Column: Ask George Washington: Conflict Should Be Avoided

For the Valley News
Friday, March 17, 2017

The recent Presidents’ Day holiday coincided with growing concern over President Trump’s and his family’s domestic and international business entanglements, and arguments about regulations and precedent regarding presidential conflicts of interest. George Washington faced a similar circumstance when he assumed the first presidency. We don’t have to ask, “What would George do?” We can see what he did ... and it is an important ethical and political lesson for Trump.

At the first inauguration there were literally no guidelines, nor perhaps even a clear understanding of presidential conflict of interest. Further, it is likely that Washington’s name was the only one known throughout the hinterlands of all the colonies. He was a “celebrity” like Trump. But it is as a businessman/developer that Washington most resembled Trump as he faced what he viewed as an ethical issue in accepting office.

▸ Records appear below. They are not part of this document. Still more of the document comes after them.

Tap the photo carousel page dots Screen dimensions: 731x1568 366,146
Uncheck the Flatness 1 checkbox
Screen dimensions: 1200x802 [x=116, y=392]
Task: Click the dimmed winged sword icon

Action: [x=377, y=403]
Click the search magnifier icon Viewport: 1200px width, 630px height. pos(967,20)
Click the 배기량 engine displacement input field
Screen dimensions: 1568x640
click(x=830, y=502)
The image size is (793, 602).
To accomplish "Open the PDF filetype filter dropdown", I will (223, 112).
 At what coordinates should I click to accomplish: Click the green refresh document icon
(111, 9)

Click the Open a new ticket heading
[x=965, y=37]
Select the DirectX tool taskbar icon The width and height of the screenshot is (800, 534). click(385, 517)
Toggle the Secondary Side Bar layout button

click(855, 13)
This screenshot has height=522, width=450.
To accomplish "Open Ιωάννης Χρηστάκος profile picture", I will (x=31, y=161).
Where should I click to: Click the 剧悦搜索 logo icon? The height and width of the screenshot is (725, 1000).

When Washington resigned his military commission, he did not simply retire to Mount Vernon to become a gentleman farmer. He was eager to return to his successful career in land acquisition and development. Unlike the families that received enormous land grants from British kings, Washington was a self-made landowner. He amassed almost 59,000 acres during his lifetime. In addition to his Mount Vernon estate and Alexandria properties, Washington had vast holdings throughout Virginia, Maryland, Pennsylvania, Ohio and Kentucky. Importantly, he also held property in the developing Northwest Territory.

Washington was not a mere passive land owner. He was a pioneer agronomist, shifting his tidewater properties from soil-depleting tobacco and experimenting with other crops. He built grist mills, established fisheries on his property along the Potomac River, and oversaw tenant farmers on his far-flung properties. But his most important development efforts came in trying to build infrastructure to provide transportation to his frontier lands.

At the time of Washington’s return to private citizenship, canals were on the cutting edge of transportation infrastructure development. For instance, his contemporaries John Hancock and John Adams were principal investors in the Middlesex Canal linking the emerging industrial center of Lowell, Mass., to Boston Harbor. Washington, as president and financier of the Potowmack Canal Company (the predecessor of the C&O Canal), led the more ambitious attempt to “canalize” the Potomac River and develop portages to Ohio River tributaries, to open a trade route through the mountains and to western properties.

Washington’s efforts as a private citizen had mixed goals, both “geopolitical” and personal. By providing access to an American port (Alexandria, Va.) and commerce, the proposed canal and portages would help keep the settlers in the western frontiers and the Northwest Territory in allegiance with the new republic, rather than with the competing British, Spanish or French transportation and commerce systems in the Great Lakes and Mississippi River drainage areas. It would also greatly increase the value of Washington’s western holdings.

With his unsought election as the first president, Washington faced a possible ethical dilemma. If the federal government built the Potomac Canal, he would personally benefit, but he was troubled with the appearance of personal gain arising from official actions. Development of the canal, as envisioned and championed by private citizen Washington, was never urged by President Washington, nor undertaken by the weak federal government.

Washington’s decision to leave the completion of the canal to the states and private sector was at least partially based on his desire to protect his good name.

In any event, transport technology overcame the canal effort. America’s first railroad, the Baltimore & Ohio, surpassed the canal and reached the Ohio River, largely following Washington’s surveyed and designated route. The Port of Baltimore replaced Georgetown/Alexandria as the maritime connection of Washington’s transportation dream.

Washington, long dead before the advent of the railroad, left office with his good name untainted by doubts about conflict of interest. President Trump would do well to study Washington’s actions as precedent.

Charles H. White Jr. is a senior research fellow at the Tuck School at Dartmouth. He was formerly head of railroad policy at the Federal Railroad Administration, and port commissioner for the Port of Baltimore.